Exiling Worry

Matthew 6:25-34 (NIV)

25 “Therefore I tell you, do not worry about your life, what you will eat or drink; or about your body, what you will wear. Is not life more than food, and the body more than clothes? 26 Look at the birds of the air; they do not sow or reap or store away in barns, and yet your heavenly Father feeds them. Are you not much more valuable than they? 27 Can any one of you by worrying add a single hour to your life?

28 “And why do you worry about clothes? See how the flowers of the field grow. They do not labor or spin. 29 Yet I tell you that not even Solomon in all his splendor was dressed like one of these. 30 If that is how God clothes the grass of the field, which is here today and tomorrow is thrown into the fire, will he not much more clothe you—you of little faith? 31 So do not worry, saying, ‘What shall we eat?’ or ‘What shall we drink?’ or ‘What shall we wear?’ 32 For the pagans run after all these things, and your heavenly Father knows that you need them. 33 But seek first his kingdom and his righteousness, and all these things will be given to you as well. 34 Therefore do not worry about tomorrow, for tomorrow will worry about itself. Each day has enough trouble of its own.

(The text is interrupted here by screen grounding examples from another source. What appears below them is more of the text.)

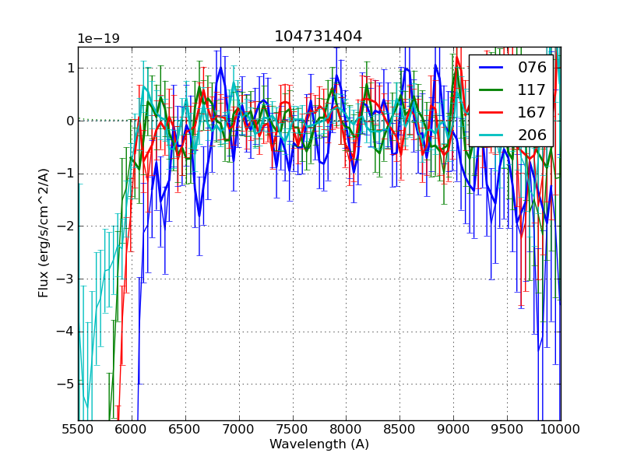Click the 7000 tick on the x-axis
Screen dimensions: 623x467
[x=239, y=429]
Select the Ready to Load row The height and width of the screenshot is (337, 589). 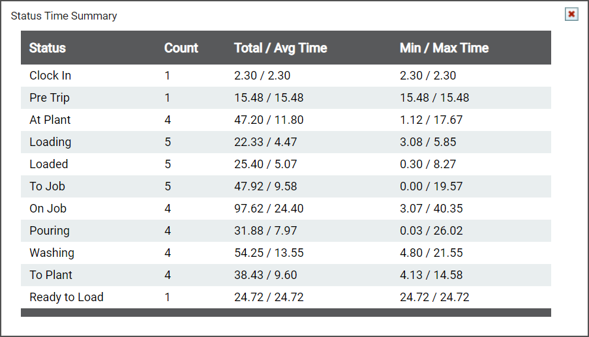[286, 297]
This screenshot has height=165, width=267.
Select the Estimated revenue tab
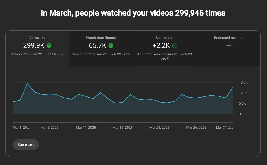pos(228,48)
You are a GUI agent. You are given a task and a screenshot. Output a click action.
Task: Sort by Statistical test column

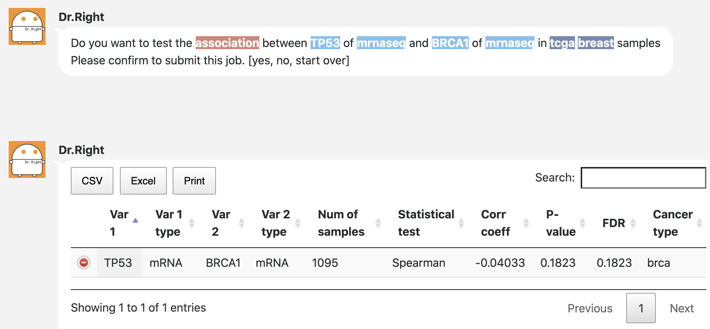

To say that I had a rough childhood would be an understatement. I dealt with health issues from a young age, the quality of my intellect was constantly under attack due to my lack of years, friendships were superficial and often short-lived, and had very little control over the use of my time. As a result, my anxiety sky-rocketed.


With each new year, I became sicker and sicker. I was a giant bundle of raw nerves, feeling helpless and overwhelmed. In my teen years, I learned to cope by developing a controlling nature. Still, when I came across a situation that I hadn’t anticipated or couldn’t see a way out of, I reverted back to the frightened child I kept locked deep inside me, unable to deal with the fresh wave of stress crashing over me. It was a very unhealthy time in my life and I regularly dealt with depression.


I remember sitting in my Bible Study group of ladies during my senior year of high school. Now, I had generally learned to keep my freak-out sessions to the privacy of my bedroom. But as we shared our prayer requests, I unloaded all my woes on my companions.


College was around the corner and I had no idea what I was going to do. What was I going to major in? Where was I going to go? How was I going to pay for all of it? Was I capable enough to work full-time while completing my classes? I felt pressure to do pass all my classes with As’s, but I was experiencing difficulty with a handful of subjects. And then there was my social anxiety preventing me from making close connections with certain peers as well as my lack of confidence around boys–who seemed to be avoiding me like the plague. You throw in constant nerve pain and never-ending fatigue and you create the perfect situation to deplete any semblance of joy in a young woman’s life.


As I sat in embarrassment with tears in my eyes, the Bible Study leader–we’ll call her Mrs. T–only had one recommendation. She opened her Bible and had me read Matthew 6:25-34. When I finished, it hadn’t given me any relief. So I read it a second time. I then ranted that I didn’t care what I ate or what clothes I wore. That’s why I was over-weight and the popular people didn’t want to be my friend.


Unrelenting, Mrs. T told me that she wanted me to memorize that passage. She added that she was going to quiz me every week.


Rote-memorization had never been a skill I’ve been able to master. So I blew it off and was unable to recite it. But Mrs. T worked with me and after a couple months I was able to say most of it word-for-word without much help. It took time, but these verses quieted my mind.


Everything eventually worked out. I had prayed extensively my senior year of high school. I asked God for a way to pay for school without being in debt half my life. I asked him to guide my decisions so that I ended up in the degree program that He wanted me to get into. I even calmed enough to meet new people and learn how to develop close friendships–many of whom I still keep in touch with today.


Now, don’t get me wrong–memorizing these verses won’t make anxiety go away. I still have my flare ups when I feel as though my world has been turned up-side-down. But knowing how God has helped me in the past reassures me that He has a perfect plan for me.


What I find especially comforting about this passage is the last half of Verse 26. I am reminded that I am valuable to God. He wants to take care of me and give me what I need. I just need to learn to ask Him for help. Like I said, I’m a control-freak. Giving up power is hard for me. But I’ve really learned over the years that there’s no shame in asking for assistance, especially when I’m requesting it from the all-knowing, all-powerful God that created me and loves me no matter what I’ve done.


So I’m going to encourage you to seek after God in the unknown moments–when you’re not sure where the money is going to come from, or when you’re trying to fix a relationship, or when you’re tired of a health problem that’s keeping you from enjoying life. Remember: you are valuable! God loves you and wants the best things for you. You just need to stop worrying and seek after Him.